▶ _WHAT IS REQUIRED_
Render as a JSON list of strings, one string per line and with blank lines omitted, everything from the line containing "The width and height of the screenshot is (1037, 648)." down to the line containing "coordinates (965, 282).", both of those lines included.
### EXTRACTED INFORMATION ###
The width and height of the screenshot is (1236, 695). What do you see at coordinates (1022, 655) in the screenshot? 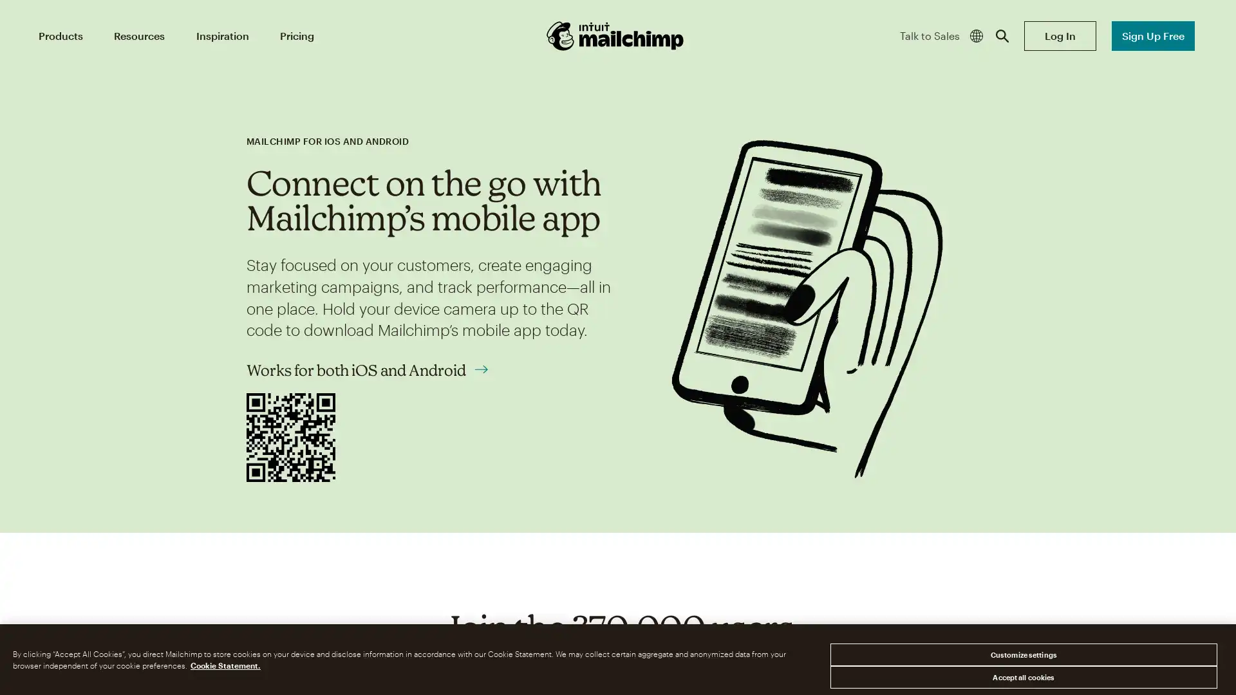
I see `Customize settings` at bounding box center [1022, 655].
###
### EXTRACTED INFORMATION ###
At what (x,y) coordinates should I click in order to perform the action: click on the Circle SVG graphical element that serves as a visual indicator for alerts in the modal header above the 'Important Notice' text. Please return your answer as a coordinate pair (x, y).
###
### EXTRACTED INFORMATION ###
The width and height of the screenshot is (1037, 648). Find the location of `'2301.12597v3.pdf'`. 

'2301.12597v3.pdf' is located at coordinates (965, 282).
###
▶ _COMPLETED EXERCISE_
[
  "The width and height of the screenshot is (1037, 648). Find the location of `'2301.12597v3.pdf'`. ",
  "'2301.12597v3.pdf' is located at coordinates (965, 282)."
]